For the most part unarmed (of course, the situation is different in Libya), facing dictators with ample supplies of weaponry (supplied by ourselves) and, in some cases, hired mercenaries, they have spoken with the freedom of those who have nothing to lose but their lives. Or rather with the freedom that comes to those who realise that there are some things even more important than their own individual lives: that is, principles that will protect the lives of others, both born and unborn. Time and again I heard people say they were prepared to die for this. To die but not to kill, except in self-defence, which is what distinguishes them from suicide bombers. These uprisings have had an existential quality – they have been about being and freedom.

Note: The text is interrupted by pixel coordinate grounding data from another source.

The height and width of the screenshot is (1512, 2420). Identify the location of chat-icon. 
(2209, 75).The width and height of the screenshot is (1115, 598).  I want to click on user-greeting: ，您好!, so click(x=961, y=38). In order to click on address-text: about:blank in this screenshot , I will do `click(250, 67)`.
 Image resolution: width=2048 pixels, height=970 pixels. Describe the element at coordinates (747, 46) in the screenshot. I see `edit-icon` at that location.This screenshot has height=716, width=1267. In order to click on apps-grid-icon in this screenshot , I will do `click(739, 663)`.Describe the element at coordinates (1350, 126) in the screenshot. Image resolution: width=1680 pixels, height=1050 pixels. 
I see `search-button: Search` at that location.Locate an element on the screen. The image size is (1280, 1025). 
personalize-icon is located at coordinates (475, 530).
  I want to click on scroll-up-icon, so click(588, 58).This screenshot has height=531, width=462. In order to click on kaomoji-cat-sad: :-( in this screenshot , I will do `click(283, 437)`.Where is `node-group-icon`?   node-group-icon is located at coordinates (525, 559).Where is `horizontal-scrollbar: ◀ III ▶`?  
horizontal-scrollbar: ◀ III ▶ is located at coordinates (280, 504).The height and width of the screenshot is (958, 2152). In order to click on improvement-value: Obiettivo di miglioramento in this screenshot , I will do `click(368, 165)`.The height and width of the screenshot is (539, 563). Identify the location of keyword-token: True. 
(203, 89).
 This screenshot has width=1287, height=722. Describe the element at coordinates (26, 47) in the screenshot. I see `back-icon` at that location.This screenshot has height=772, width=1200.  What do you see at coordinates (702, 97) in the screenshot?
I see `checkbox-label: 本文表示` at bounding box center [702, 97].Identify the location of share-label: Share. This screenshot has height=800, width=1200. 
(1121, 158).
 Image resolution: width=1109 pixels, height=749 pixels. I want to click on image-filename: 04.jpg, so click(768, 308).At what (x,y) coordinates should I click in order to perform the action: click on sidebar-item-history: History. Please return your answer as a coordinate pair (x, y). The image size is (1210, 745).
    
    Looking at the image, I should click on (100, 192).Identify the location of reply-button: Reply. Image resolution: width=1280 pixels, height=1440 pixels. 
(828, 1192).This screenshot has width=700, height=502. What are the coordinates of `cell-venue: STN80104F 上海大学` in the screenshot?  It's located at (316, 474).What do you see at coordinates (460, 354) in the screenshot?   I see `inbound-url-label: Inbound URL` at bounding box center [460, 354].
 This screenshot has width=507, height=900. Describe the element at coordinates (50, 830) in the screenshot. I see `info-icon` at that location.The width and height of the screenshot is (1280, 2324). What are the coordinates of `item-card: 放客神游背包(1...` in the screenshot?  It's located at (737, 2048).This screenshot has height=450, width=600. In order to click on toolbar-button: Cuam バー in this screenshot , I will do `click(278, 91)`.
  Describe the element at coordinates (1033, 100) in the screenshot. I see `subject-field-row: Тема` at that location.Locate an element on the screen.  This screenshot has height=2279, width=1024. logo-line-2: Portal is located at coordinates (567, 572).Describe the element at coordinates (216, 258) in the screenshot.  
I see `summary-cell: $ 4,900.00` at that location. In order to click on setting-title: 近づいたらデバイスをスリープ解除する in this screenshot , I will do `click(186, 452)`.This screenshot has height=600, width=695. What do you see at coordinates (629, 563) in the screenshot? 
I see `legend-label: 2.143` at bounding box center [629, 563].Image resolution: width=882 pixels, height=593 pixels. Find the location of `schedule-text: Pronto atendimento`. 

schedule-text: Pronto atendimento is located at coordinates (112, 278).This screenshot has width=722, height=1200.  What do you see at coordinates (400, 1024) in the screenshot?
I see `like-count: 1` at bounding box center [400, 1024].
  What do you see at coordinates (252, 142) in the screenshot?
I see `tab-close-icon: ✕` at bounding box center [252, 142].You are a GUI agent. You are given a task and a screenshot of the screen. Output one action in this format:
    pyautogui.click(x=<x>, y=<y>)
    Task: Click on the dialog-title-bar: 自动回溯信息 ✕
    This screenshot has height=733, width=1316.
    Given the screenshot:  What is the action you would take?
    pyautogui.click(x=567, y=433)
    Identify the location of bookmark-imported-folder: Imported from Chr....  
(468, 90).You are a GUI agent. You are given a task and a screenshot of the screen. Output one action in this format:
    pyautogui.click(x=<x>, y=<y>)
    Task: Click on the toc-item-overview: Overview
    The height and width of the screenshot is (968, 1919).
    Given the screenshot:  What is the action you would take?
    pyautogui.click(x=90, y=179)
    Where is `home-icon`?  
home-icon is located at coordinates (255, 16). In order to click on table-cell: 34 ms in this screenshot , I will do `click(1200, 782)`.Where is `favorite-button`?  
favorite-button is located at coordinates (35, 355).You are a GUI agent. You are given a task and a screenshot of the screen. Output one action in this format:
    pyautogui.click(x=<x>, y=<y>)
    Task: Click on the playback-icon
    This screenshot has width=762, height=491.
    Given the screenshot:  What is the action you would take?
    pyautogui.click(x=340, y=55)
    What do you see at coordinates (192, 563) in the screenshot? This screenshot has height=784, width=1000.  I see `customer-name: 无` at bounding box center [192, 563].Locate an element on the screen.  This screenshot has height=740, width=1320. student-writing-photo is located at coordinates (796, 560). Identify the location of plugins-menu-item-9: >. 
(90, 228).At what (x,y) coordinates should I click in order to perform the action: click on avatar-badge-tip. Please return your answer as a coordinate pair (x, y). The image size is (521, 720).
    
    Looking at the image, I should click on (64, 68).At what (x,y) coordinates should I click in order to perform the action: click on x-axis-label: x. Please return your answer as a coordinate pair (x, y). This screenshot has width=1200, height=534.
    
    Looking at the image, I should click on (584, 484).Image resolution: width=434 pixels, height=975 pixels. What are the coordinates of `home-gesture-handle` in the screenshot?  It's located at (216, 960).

But in a strange reversal, just as these people in north Africa and the Middle East have found their voice, we seem to have lost ours. One of the comments heard repeatedly in Tahrir Square has been “I am proud to be Egyptian”. That can be rephrased as “I am proud to be a human being, taking my destiny in my own hands”. But how many of us in the west, or the north, can hold up our hands and say, “I am proud to be British, or American, or Italian, or French”? I do not feel proud to be British when I see our prime minister on an ill-timed mission to sell arms to autocrats. I feel less proud to be an alumnus of the London School of Economics when I learn how that institution became entangled with the Gaddafis.
These protests have not shown us in a good light. They have shown us up as citizens who have in large measure given up our birthright – that is the right that should be given at birth but needs to be wrested back in each generation – of freedom in return for the comforts and conveniences of consumerism, dispensed by powers over which we have little control.